Records:
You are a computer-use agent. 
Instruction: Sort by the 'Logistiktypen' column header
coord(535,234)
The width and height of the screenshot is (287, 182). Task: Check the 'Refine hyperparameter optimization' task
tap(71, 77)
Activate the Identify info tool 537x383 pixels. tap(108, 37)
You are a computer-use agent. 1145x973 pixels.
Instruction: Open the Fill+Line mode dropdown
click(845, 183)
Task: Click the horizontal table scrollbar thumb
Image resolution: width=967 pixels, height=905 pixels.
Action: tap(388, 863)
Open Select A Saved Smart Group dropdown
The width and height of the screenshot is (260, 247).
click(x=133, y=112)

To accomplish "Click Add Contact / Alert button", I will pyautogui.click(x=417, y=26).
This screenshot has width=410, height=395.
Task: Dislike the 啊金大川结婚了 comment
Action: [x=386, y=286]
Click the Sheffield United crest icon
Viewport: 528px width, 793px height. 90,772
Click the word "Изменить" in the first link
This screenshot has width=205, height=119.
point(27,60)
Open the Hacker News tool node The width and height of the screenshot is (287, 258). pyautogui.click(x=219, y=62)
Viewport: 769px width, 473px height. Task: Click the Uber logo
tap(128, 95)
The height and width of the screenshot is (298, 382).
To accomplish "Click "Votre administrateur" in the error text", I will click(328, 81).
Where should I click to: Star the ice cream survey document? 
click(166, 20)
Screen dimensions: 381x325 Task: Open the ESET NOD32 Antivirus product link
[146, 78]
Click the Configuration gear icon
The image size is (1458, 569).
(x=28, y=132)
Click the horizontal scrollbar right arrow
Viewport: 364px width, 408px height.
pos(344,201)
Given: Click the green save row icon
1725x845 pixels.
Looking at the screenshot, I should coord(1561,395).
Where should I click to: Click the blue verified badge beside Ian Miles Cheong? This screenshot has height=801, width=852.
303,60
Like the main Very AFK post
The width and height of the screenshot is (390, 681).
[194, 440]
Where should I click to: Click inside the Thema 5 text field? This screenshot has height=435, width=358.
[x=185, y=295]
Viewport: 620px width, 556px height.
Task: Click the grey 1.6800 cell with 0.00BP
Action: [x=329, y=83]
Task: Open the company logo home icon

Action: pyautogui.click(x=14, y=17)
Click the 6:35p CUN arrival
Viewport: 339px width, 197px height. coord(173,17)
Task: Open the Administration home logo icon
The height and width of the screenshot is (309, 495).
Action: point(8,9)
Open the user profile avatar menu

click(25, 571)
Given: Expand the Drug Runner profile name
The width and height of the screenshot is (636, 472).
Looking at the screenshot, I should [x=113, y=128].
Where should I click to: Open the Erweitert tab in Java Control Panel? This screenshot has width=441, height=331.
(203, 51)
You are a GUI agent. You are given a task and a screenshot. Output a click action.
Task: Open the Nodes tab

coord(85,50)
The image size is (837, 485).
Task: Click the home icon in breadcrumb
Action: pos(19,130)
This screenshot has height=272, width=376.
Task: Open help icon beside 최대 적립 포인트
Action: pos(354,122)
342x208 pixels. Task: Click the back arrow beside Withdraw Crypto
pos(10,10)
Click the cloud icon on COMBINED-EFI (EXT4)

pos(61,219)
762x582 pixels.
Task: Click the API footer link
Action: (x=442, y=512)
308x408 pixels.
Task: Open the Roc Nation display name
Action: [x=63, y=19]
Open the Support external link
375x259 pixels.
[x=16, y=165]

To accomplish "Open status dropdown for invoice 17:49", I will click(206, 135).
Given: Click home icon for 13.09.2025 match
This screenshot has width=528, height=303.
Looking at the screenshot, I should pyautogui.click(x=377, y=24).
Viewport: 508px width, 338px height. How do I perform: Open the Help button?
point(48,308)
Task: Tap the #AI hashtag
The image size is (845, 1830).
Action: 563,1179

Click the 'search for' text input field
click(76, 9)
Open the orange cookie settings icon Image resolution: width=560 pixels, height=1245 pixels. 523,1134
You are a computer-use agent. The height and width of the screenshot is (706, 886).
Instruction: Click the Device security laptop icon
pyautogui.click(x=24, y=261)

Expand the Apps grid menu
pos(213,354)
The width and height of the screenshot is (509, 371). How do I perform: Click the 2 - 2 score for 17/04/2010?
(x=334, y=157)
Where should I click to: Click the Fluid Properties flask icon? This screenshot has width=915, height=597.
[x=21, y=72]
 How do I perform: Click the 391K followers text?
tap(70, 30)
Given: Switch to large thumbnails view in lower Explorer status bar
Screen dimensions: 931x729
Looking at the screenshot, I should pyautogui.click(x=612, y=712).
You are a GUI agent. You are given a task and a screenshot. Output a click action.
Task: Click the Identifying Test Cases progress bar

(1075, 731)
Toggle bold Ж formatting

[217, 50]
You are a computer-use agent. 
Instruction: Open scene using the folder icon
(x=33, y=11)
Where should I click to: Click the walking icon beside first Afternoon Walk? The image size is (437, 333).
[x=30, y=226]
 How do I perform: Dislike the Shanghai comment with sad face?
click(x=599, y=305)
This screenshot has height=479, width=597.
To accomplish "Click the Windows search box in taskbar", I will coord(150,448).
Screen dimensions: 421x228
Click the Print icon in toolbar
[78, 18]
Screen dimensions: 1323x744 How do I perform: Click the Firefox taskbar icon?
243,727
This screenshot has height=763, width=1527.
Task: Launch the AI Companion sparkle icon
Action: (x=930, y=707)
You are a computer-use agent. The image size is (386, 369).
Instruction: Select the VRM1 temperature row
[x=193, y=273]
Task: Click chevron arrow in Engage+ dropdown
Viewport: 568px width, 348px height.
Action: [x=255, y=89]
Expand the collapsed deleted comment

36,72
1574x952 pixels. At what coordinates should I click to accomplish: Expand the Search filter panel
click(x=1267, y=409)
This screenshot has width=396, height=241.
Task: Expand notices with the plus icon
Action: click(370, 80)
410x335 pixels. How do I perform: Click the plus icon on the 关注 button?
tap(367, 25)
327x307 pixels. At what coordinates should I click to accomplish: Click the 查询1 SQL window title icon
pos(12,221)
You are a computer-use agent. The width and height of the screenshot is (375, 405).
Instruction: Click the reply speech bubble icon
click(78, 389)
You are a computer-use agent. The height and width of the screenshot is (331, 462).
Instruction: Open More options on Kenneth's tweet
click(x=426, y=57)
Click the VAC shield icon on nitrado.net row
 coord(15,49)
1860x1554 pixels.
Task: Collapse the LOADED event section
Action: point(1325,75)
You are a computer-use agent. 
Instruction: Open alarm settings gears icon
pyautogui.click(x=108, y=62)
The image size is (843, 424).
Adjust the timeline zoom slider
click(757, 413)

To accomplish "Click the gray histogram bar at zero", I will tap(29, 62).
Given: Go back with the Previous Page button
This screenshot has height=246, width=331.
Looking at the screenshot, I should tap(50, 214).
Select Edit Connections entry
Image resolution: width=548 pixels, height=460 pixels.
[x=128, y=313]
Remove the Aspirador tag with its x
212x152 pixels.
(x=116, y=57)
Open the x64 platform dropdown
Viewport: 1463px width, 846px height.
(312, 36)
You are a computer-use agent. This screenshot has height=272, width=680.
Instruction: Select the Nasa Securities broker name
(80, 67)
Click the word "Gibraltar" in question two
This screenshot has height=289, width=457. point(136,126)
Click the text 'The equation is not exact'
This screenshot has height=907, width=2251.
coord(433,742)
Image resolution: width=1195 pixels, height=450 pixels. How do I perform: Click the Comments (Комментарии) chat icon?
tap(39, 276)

Task to carry out: All lines from the one with "212x152 pixels." to the end of the records must be set down exactly. Skip every line before it.

Response box:
212x152 pixels.
(x=116, y=57)
Open the x64 platform dropdown
Viewport: 1463px width, 846px height.
(312, 36)
You are a computer-use agent. This screenshot has height=272, width=680.
Instruction: Select the Nasa Securities broker name
(80, 67)
Click the word "Gibraltar" in question two
This screenshot has height=289, width=457. point(136,126)
Click the text 'The equation is not exact'
This screenshot has height=907, width=2251.
coord(433,742)
Image resolution: width=1195 pixels, height=450 pixels. How do I perform: Click the Comments (Комментарии) chat icon?
tap(39, 276)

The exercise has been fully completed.